The Clark Hackathon is an opportunity for students to come together in teams with the goal of creating an app in 36 hours. The winners of the fall 2024 Hackathon were tasked with creating a project under the theme of community development and used the challenge to create an American Sign Language translation program.
Four graduate students studying data analytics teamed up to build the app. The group, Jothsna Praveena Pendyala, M.S. ’24, Mohana Uma Sai Manem, M.S. ’24, Kunal Malhan, M.S. ’25, and Keerthana Goka, M.S. ’25, all drew from their prior experiences working for the Indian government: Pendyala and Manem worked in electrical engineering; Malhan in transportation; and Goka in project management.
“We really wanted to do something that utilized our expertise in motion capture and neural network machine learning and could help people. So, we came up with SignPal, which is an application that translates sign language gestures into English captions,” says Pendyala.
“The app works in real time so there is no translation gap. It is meant to serve people in the deaf community to help them communicate with others who do not know ASL.”
The app was developed with an internal technical architecture that uses the phone’s camera to convert movements into words as they are being signed. The program utilizes a framework called Media Pipe to map facial expressions and hand movements and convert them into what is called a memory layer. It converts those layers into vectors and then into mathematical representations that can be read and decoded by the app’s algorithm to determine what learned word or phrase the program will display to the user.
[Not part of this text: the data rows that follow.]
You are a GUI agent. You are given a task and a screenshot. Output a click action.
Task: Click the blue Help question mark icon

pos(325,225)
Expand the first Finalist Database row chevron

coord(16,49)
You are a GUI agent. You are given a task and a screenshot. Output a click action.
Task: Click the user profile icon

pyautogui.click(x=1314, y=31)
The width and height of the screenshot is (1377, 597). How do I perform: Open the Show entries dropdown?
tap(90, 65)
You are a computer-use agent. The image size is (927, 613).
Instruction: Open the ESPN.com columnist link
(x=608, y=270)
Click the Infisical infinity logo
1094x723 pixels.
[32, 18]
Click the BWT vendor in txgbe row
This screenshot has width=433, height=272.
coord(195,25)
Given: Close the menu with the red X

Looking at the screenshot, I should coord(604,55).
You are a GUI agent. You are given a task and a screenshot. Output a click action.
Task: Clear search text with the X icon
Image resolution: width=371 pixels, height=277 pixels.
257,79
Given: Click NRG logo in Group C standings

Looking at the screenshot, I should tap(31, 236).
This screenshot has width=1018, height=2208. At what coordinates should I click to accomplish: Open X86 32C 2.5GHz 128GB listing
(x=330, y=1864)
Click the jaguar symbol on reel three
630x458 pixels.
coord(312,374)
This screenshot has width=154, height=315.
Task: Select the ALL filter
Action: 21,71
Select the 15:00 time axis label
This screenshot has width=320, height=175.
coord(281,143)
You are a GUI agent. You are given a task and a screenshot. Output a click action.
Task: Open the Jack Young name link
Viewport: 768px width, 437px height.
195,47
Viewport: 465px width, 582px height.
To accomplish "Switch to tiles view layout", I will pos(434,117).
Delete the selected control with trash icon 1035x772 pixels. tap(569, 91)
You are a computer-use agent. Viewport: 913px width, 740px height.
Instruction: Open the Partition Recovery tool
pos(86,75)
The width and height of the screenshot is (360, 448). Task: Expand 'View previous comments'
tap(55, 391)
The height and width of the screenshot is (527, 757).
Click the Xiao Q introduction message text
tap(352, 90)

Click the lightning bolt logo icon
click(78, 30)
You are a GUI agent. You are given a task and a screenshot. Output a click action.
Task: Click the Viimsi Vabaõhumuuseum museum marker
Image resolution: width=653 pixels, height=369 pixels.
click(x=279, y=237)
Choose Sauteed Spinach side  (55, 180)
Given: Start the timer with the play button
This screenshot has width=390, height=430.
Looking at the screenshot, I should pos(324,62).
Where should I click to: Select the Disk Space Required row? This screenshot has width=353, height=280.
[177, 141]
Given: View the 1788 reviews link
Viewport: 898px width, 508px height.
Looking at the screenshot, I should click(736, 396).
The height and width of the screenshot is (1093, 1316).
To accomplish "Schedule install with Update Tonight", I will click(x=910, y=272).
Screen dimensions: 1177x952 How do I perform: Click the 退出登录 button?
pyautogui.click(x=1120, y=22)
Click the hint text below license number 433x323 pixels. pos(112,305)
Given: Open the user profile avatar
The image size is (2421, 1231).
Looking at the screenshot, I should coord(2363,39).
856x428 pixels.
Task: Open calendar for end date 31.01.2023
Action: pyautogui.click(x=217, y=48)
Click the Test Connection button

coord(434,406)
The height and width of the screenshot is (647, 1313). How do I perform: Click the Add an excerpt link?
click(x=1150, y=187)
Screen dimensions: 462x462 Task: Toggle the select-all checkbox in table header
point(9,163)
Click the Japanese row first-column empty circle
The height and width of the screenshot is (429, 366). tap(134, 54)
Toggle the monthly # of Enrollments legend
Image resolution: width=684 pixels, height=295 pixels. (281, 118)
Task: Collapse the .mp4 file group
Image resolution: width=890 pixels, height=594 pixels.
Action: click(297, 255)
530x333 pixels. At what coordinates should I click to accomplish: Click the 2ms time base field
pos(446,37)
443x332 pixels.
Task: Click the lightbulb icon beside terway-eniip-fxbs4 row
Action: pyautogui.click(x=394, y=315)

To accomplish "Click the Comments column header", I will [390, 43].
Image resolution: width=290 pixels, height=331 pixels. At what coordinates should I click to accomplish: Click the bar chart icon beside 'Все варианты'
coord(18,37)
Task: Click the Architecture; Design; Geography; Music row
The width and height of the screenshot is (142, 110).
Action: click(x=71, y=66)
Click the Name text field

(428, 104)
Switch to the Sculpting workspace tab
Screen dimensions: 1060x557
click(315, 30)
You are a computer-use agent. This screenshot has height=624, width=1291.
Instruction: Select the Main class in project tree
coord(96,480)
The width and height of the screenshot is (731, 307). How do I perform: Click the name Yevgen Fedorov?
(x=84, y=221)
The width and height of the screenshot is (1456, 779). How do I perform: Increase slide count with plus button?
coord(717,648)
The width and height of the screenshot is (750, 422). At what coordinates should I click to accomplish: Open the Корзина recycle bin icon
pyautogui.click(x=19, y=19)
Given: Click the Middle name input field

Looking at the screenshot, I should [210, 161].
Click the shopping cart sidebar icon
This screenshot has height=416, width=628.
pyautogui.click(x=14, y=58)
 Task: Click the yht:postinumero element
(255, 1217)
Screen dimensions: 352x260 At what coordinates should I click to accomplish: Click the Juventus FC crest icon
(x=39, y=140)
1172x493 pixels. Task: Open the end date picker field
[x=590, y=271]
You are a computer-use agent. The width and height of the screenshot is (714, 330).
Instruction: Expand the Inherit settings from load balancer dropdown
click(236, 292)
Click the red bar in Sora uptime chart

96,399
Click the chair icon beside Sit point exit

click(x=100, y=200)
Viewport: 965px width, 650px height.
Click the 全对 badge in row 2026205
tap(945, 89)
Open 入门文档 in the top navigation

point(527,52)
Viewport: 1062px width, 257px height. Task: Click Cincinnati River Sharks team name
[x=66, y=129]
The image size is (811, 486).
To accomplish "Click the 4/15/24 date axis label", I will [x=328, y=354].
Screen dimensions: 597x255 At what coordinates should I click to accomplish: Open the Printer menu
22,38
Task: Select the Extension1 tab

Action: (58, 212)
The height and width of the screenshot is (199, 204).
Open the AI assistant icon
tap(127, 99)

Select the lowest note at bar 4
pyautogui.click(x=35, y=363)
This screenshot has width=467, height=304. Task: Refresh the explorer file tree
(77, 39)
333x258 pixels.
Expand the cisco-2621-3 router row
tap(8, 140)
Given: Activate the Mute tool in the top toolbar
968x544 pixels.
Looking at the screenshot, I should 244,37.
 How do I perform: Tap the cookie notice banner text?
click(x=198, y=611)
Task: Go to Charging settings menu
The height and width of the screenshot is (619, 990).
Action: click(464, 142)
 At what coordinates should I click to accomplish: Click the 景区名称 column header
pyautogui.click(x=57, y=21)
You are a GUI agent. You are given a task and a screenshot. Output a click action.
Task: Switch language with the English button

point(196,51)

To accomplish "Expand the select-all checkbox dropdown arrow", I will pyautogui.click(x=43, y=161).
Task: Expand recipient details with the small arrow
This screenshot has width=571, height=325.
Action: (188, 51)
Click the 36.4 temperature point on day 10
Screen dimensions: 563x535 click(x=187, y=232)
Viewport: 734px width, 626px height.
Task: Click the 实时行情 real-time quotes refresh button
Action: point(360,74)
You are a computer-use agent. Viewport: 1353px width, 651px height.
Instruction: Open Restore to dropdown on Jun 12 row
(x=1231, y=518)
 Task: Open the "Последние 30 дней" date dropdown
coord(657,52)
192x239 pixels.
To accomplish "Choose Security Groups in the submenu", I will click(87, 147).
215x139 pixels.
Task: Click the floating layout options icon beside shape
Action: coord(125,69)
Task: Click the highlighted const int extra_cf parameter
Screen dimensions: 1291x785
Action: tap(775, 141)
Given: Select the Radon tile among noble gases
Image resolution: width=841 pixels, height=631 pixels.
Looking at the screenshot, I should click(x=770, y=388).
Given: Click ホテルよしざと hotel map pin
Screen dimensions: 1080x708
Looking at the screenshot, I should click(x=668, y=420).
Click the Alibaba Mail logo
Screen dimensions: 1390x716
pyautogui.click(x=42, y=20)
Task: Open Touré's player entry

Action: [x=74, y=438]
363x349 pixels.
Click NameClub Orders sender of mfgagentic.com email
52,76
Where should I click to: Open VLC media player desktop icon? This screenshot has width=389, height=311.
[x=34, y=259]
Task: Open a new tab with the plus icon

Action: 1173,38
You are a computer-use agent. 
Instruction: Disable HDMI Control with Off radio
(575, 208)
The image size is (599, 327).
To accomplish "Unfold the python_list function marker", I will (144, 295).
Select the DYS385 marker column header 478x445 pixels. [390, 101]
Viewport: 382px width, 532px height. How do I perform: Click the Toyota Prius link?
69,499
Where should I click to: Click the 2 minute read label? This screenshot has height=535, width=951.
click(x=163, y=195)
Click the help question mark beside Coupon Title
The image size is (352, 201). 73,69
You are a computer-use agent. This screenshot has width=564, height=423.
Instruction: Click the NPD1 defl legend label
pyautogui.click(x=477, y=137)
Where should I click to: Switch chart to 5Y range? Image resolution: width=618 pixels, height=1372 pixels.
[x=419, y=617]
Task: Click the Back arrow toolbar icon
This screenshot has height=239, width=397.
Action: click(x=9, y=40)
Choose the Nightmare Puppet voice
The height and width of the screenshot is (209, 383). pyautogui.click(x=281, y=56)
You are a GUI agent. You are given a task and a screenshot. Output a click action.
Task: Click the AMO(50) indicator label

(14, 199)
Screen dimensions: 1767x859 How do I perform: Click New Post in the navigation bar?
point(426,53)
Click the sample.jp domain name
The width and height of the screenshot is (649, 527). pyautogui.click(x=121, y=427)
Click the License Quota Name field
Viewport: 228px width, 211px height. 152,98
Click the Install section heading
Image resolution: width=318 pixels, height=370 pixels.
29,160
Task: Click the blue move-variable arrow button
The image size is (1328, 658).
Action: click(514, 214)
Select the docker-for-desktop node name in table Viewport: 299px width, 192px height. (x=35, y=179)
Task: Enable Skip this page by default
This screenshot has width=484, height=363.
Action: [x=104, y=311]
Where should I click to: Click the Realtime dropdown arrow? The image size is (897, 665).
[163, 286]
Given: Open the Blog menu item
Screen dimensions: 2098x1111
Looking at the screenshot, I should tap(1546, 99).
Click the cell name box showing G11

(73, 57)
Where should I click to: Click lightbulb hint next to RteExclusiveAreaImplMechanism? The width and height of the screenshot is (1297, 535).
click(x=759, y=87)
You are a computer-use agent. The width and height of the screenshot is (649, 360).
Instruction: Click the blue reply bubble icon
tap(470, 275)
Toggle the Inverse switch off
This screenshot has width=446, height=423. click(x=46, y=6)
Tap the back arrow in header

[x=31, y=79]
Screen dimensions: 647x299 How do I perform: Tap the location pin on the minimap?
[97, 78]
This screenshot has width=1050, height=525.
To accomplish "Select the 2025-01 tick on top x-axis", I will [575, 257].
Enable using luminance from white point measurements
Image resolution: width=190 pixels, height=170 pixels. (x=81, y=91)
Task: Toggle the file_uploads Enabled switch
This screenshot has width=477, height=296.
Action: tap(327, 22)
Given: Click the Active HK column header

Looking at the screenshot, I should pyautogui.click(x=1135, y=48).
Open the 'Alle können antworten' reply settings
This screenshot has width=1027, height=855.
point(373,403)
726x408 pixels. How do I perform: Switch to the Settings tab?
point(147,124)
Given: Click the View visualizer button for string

The team settled on the scope of their project because most translation software relies on static images and singular words. Since ASL is a motion-based language and a lot of translation comes from facial expression along with signing, it is important to have translations processed in real time, similar to watching something with closed captioning.
The team praised Clark Center for Technology, Innovation and Entrepreneurship, Clark’s Competitive Computing Club, or C4, and all the coordinators and participants in this year’s Clark Hackathon.
“Everything that went into the planning was amazing. It made for a seamless and fun experience for all those participating. The energy was positive, the other competitors were awesome, and the food was great. It was a perfect working environment — even if it was for 36 hours straight,” Malhan said with a laugh.
The team also competed at a Harvard University hackathon this past fall and placed third. The group hopes to present a polished and final version of the SignPal app sometime in mid-spring of 2025 and release it to the public.